Desde que vivo en el desierto, las pitayas han sustituido esa tradición. Paisaje opuesto, pero sensaciones similares. En la península de la Baja California, el otoño me recuerda que es tiempo de “ir a las pitayas”. Cubo, cuchillo, pinzas y sobre todo guantes, ya que esta deliciosa fruta se protege de sus agresores con imponentes pinchos. Estas púas afiladas no son adornos estrambóticos, sino el resultado evolutivo de lo difícil que es sobrevivir en el desierto.

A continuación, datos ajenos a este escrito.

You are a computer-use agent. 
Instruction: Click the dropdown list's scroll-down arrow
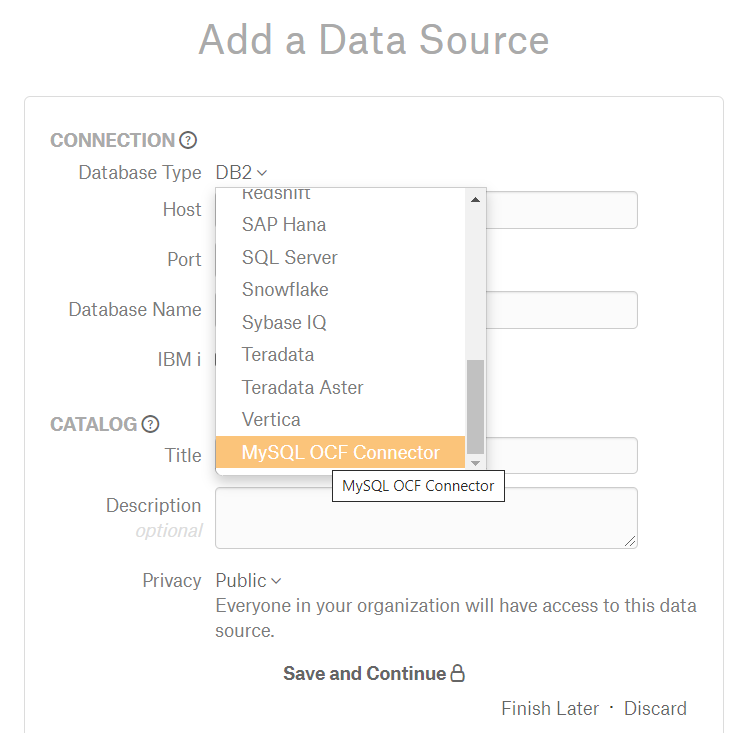click(476, 463)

Ya lo tienen bastante duro con la escasez de agua como para encima tener que pelear con los pájaros.
Su sabor es delicioso, tiene una pulpa jugosa de color tinto intenso y pequeñas semillitas negras en su interior. Dicen que salvó a muchos navegantes del escorbuto, y era comida muy apreciada por los nativos.
La lima potencia su sabor de la misma manera que el desierto potencia las ganas de tomar un mezcal al atardecer. Y así es como nació este cóctel. El desierto te enseña a apreciar cada cosa, concentra los sabores y los aromas, pero siempre en pequeñas cantidades. Solo lo logran los que fueron lo suficientemente fuertes para ganar la batalla a los elementos.

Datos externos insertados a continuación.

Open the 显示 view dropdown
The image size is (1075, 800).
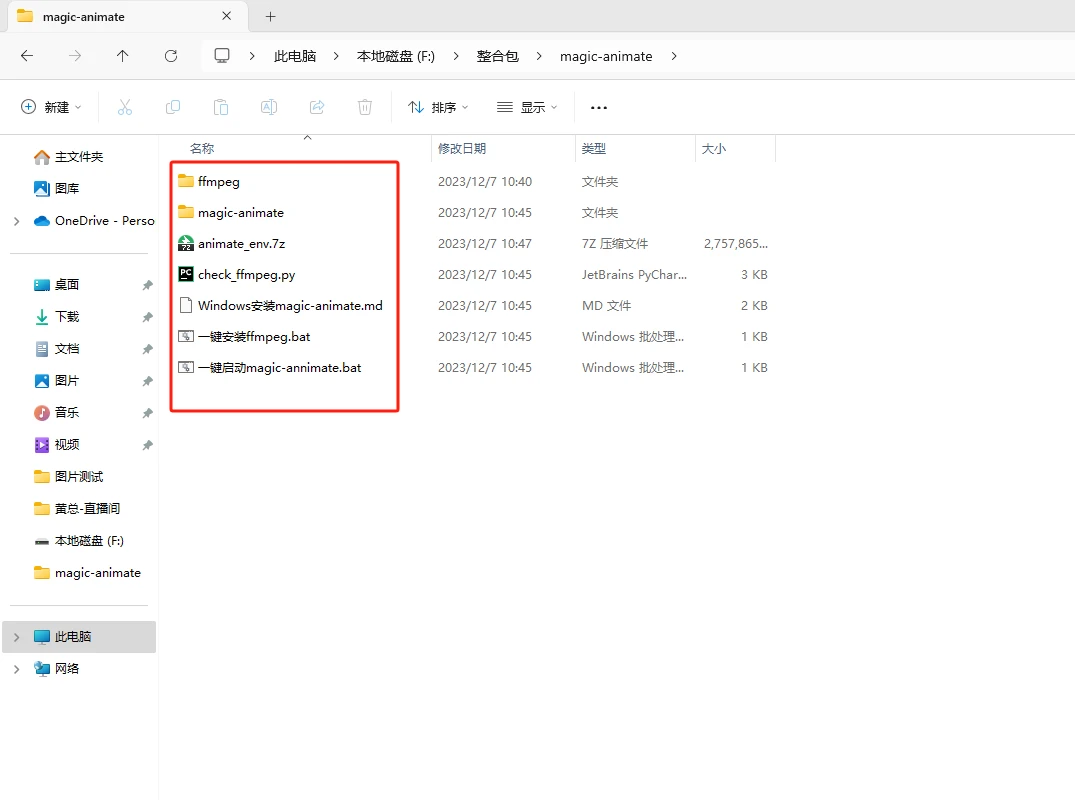tap(527, 107)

Hoy en día, los psiquiatras no paran de hablar de que el gran problema de nuestra era es sobre todo el exceso de dopamina indiscriminada, de miles de colores, cientos de caras, miles de imágenes a las que nos exponemos por culpa de las pantallas. Quizás este cóctel sea una buena terapia para salir de eso, adentrarte en el desierto, sentir la soledad, afinar los sentidos para apreciar las pequeñas cosas, sufrir para conseguir un objetivo y culminar tomándote una Mezcalita de pitaya salvaje como recompensa en un paraíso solo para quien sabe apreciarlo.